__What to produce__.
Write down exactly the lines of the records below, beginning with the first and ending with the line that includes "[Advertisement] (84, 1495)".

---*---

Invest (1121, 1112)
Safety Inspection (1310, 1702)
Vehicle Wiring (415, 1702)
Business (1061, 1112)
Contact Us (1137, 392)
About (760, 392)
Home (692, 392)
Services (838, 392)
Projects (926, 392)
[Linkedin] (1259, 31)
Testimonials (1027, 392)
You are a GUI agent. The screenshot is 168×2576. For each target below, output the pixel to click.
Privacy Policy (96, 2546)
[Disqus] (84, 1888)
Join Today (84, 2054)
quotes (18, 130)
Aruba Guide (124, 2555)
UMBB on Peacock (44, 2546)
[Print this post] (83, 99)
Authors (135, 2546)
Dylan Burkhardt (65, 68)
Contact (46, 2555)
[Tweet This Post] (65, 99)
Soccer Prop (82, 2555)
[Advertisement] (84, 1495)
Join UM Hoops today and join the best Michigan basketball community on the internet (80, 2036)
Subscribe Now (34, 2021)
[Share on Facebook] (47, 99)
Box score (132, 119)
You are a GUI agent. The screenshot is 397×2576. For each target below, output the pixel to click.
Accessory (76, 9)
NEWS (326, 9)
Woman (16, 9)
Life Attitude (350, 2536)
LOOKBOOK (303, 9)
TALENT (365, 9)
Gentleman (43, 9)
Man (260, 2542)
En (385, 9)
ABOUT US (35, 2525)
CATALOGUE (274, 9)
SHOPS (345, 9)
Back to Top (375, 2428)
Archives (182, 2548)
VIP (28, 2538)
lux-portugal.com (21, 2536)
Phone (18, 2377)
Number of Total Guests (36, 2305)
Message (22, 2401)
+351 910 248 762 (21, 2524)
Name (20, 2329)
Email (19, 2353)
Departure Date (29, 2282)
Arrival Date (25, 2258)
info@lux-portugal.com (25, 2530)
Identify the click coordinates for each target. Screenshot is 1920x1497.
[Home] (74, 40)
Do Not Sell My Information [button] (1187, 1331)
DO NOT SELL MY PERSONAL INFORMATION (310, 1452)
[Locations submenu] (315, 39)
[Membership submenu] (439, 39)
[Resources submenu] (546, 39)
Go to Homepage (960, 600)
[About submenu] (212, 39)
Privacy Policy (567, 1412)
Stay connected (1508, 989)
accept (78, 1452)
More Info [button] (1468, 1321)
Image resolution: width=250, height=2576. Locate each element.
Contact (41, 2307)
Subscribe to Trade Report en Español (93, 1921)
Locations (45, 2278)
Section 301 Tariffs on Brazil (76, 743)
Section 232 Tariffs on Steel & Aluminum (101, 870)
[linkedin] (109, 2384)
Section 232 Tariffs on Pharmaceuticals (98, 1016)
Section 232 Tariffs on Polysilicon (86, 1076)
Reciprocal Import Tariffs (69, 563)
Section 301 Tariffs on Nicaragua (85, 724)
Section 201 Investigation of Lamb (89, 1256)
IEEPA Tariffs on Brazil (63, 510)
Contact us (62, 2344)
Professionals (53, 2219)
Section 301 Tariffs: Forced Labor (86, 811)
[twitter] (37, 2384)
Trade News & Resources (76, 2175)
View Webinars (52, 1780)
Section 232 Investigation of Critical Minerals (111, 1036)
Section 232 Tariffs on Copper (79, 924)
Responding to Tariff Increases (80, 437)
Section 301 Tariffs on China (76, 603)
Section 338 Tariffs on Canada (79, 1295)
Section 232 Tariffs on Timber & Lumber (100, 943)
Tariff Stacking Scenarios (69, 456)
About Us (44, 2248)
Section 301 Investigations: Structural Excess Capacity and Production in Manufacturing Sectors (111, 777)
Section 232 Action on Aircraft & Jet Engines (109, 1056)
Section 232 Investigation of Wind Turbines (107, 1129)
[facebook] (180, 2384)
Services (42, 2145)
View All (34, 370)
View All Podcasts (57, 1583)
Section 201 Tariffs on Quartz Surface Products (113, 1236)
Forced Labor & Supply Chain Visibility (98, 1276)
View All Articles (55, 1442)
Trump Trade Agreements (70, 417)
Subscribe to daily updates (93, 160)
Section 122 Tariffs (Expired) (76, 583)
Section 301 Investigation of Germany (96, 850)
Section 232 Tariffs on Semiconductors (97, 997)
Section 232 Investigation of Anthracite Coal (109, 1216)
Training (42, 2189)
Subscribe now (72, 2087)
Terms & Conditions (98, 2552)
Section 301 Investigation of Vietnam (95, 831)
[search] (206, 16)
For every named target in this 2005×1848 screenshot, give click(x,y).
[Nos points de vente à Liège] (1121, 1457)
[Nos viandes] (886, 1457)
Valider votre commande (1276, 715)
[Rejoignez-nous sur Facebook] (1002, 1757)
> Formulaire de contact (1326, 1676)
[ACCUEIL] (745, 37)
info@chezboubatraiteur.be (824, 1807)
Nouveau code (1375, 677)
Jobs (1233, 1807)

---*---

__Answer to this problem__.
Invest (1121, 1112)
Safety Inspection (1310, 1702)
Vehicle Wiring (415, 1702)
Business (1061, 1112)
Contact Us (1137, 392)
About (760, 392)
Home (692, 392)
Services (838, 392)
Projects (926, 392)
[Linkedin] (1259, 31)
Testimonials (1027, 392)
You are a GUI agent. The screenshot is 168×2576. For each target below, output the pixel to click.
Privacy Policy (96, 2546)
[Disqus] (84, 1888)
Join Today (84, 2054)
quotes (18, 130)
Aruba Guide (124, 2555)
UMBB on Peacock (44, 2546)
[Print this post] (83, 99)
Authors (135, 2546)
Dylan Burkhardt (65, 68)
Contact (46, 2555)
[Tweet This Post] (65, 99)
Soccer Prop (82, 2555)
[Advertisement] (84, 1495)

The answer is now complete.